Par Me Laurent Gimalac, Docteur en droit, Avocat spécialiste en droit de l'environnement.
La question de savoir si un règlement de lotissement peut imposer une servitude de canalisation est complexe et dépend de l'interprétation des textes réglementaires et des décisions de jurisprudence.
Généralement, dans de telles affaires, les parties peuvent invoquer plusieurs moyens pour contester l'existence ou l'imposition d'une servitude, tels que :
- L'absence de mention de la servitude dans les actes officiels ou le règlement de lotissement.
- La non-conformité avec les procédures administratives, notamment l'absence d'arrêté municipal établissant explicitement la servitude.
- La violation des droits de propriété due à l'imposition d'une servitude non prévue au moment de l'acquisition du bien.
Dans l'arrêt de la Cour d'appel d'Aix-en-Provence du 4 mai 2023, référencé sous le numéro RG 20/00288, la Cour a statué que le règlement de lotissement ne pouvait pas imposer de servitude de canalisation sans un arrêté municipal ou un document administratif explicite. Dans cette affaire, le règlement du lotissement ne mentionnait pas explicitement le passage d'une canalisation d'évacuation des eaux usées du lot nº 98 sur le lot nº 99, et par conséquent, aucune servitude n'était prévue.
Parmi les moyens soulevés pour contester cette servitude, il est notable que l'une des parties a argumenté que le règlement du lotissement ne prévoyait pas explicitement une telle servitude pour l'évacuation des eaux usées entre les lots concernés. En outre, il a été avancé que la mise en place d'une servitude requiert une action spécifique par l'autorité compétente, comme un arrêté municipal, ce qui n'avait pas été le cas ici.
Un argument particulièrement intéressant invoqué est celui lié à la nature prévisionnelle d'une clause dans le règlement du lotissement. Il a été souligné qu'une disposition qui prévoit une règle pour l'avenir, dans ce contexte, ne pourrait pas être interprétée comme la création d'une servitude, à moins d'être explicitement désignée comme telle et établie conformément aux procédures légales.
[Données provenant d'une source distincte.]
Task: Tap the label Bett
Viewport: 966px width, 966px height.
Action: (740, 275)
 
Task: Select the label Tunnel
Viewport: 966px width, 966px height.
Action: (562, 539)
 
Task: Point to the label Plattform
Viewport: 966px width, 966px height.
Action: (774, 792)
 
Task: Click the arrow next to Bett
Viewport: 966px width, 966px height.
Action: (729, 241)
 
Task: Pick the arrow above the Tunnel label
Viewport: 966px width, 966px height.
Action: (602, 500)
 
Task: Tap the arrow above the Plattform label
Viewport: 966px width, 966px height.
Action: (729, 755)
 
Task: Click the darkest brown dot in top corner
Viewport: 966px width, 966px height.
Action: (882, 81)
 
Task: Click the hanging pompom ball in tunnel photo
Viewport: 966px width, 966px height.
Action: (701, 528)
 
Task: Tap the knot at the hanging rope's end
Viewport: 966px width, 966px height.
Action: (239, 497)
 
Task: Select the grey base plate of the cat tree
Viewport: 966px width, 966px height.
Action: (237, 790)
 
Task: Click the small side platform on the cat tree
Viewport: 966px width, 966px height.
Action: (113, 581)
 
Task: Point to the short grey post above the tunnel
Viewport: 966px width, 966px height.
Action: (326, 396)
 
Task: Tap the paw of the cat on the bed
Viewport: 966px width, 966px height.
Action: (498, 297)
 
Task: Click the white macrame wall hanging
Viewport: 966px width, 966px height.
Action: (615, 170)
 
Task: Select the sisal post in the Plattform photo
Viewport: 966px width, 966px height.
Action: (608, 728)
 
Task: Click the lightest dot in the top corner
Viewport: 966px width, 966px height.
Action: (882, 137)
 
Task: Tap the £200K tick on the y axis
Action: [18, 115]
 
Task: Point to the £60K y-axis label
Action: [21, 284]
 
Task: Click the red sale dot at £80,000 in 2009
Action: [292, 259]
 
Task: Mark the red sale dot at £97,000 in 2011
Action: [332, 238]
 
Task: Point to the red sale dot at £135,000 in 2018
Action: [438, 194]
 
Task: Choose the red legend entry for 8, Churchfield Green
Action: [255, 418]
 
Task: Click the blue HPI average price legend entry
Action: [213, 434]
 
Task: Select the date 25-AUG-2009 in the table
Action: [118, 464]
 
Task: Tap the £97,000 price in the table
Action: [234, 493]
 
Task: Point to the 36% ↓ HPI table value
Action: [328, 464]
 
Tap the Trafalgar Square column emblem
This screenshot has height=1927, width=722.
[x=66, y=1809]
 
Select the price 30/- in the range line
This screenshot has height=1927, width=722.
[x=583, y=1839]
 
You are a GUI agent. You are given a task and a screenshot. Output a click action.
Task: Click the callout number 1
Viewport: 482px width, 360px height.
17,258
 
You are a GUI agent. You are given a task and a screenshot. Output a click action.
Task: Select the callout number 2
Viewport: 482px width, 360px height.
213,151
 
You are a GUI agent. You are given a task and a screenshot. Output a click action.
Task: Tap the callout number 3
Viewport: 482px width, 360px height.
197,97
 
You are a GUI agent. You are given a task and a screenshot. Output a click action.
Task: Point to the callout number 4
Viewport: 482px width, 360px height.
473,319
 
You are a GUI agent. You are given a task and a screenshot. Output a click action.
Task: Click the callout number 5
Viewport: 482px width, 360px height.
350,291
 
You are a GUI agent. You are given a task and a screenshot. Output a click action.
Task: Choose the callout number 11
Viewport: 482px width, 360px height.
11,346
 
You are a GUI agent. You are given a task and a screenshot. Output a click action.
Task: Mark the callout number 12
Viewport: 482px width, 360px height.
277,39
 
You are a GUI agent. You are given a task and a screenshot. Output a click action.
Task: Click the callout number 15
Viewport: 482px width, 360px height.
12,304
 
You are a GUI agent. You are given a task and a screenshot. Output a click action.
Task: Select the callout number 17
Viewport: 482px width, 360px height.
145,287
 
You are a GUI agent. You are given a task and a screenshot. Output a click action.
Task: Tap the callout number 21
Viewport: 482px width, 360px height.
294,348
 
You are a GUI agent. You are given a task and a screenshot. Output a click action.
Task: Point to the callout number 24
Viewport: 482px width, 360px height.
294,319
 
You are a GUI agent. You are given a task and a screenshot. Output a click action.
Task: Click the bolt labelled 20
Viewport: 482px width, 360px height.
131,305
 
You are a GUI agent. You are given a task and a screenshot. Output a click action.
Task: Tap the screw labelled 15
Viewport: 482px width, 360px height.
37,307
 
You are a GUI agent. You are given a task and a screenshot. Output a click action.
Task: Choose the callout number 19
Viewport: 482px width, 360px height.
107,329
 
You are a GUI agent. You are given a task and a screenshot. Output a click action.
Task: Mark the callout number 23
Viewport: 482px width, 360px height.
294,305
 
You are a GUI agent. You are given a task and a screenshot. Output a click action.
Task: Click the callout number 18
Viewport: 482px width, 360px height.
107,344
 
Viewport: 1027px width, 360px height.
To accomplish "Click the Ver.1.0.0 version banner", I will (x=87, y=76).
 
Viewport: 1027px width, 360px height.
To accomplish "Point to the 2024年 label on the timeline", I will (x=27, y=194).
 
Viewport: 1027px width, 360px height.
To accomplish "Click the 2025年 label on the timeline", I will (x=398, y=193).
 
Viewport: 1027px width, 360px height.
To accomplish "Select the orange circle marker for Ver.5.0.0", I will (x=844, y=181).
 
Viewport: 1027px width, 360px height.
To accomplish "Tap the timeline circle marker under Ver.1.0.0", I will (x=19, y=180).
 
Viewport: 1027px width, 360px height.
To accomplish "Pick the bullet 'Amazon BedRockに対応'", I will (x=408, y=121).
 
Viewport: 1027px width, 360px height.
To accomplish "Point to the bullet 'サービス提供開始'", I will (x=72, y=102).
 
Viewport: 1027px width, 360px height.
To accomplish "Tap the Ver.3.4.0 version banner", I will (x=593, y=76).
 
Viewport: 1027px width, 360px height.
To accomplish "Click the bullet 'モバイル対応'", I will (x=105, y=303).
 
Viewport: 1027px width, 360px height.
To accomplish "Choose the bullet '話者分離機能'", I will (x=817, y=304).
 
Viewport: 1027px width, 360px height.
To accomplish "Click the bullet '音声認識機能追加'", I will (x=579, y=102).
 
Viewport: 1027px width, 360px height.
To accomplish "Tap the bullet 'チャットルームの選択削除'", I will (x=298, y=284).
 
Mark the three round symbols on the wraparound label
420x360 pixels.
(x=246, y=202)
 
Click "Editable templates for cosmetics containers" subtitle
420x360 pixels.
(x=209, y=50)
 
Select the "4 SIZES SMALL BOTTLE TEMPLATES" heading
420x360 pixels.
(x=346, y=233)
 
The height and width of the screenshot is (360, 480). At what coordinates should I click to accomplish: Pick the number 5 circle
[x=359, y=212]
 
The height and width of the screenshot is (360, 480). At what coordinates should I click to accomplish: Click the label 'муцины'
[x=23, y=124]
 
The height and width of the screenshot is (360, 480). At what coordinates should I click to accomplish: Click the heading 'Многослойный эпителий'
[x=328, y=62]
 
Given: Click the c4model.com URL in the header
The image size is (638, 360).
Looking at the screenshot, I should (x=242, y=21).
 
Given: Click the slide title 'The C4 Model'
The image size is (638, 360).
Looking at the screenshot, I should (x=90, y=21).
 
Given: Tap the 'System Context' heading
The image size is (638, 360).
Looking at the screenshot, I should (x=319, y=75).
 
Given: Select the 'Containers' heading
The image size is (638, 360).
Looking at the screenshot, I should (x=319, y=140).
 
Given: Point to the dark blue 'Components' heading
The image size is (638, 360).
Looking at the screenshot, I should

Cette argumentation repose sur le principe que les servitudes doivent être clairement établies et ne peuvent pas résulter de dispositions vagues ou implicites destinées à régir des situations futures non spécifiques.
Cette décision s'aligne sur la jurisprudence qui exige une base légale claire pour l'imposition de servitudes dans un lotissement.